No; no me gusta su política ni su ideología, pero es que me gusta mucho menos el demagogo Presidente que tenemos, y aún menos todavía el llamado líder de la oposición o ese Tutankamón de pega que tenemos como alcalde de Madrid, tan dado él a dilapidar lo que no es suyo, a lo grandilocuentemente absurdo y a ese constante pregonar con verbo barroco y sin contenido lo listo que es. Ése que derrocha 600 millones para causas perdidas de antemano, que promete su dimisión si no lo consigue y que, no habiéndolo conseguido, ni dimite, ni devuelve lo malgastado ni afloja en su verborrea incontinente de mucho bla-blá y ninguna enjundia.

A mi juicio adolece de tantos dones doña Esperanza que no bastaría con un artículo para referirlos, pero se le ha de aplaudir por su determinación a cortar por lo sano si es necesario, a su gobernar sin contemplaciones cuando gobierna y a su saber plantarse ante quien debe hacerlo sin que le tiemble el pulso o la voz.
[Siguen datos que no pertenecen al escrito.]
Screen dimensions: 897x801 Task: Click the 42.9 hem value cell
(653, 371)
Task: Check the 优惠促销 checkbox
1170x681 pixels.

No gustarán sus maneras, acaso no gustarán sus credos, pero quienes la rodean, aliados y adversarios, saben a qué atenerse, que no hay melindres en sus actuaciones ni dudas en sus actos. Si ha de cortar cabezas, las corta; si ha de decir blanco, con pocos rodeos lo pronuncia; y si ha de mover ficha, suele dar jaque cuando menos. Comparada con Gallardón, es la reina de Saba, y con Rajoy, sencillamente alguien, cosa que el dirigente del PP está por demostrar que lo sea. Con Zapatero, ni lo menciono para no ofender. Tal vez cuando Zapatero sea algo.

Para que no queden dudas sobre mi posición, no hay en todo el espectro político ningún personaje que crea lo suficientemente digno de ocupar el puesto de Presidente, entre otras cosas porque no creo en la democracia, sino en la deontocracia. Sin embargo, y puesto que ninguno de los presidenciables me satisface, especialmente en esa izquierda que será lo que sea menos izquierda, no vería con malos ojos que esta señora tan antipáticamente firme metiera en vereda a este país de pillos, tramposos y charlatanes. Al menos en su Gobierno madrileño todos –oposición y su propio partido- saben que no pueden moverse sin justificación sobrada, y, quien lo hace, está al tanto de antemano sobre a qué se atiene. No le tiembla el pulso, es firme con los transgresores, inflexible con los corruptos detectados y de una rigidez encomiable con las dobleces de quienes se acercan a su Gobierno con intereses espurios.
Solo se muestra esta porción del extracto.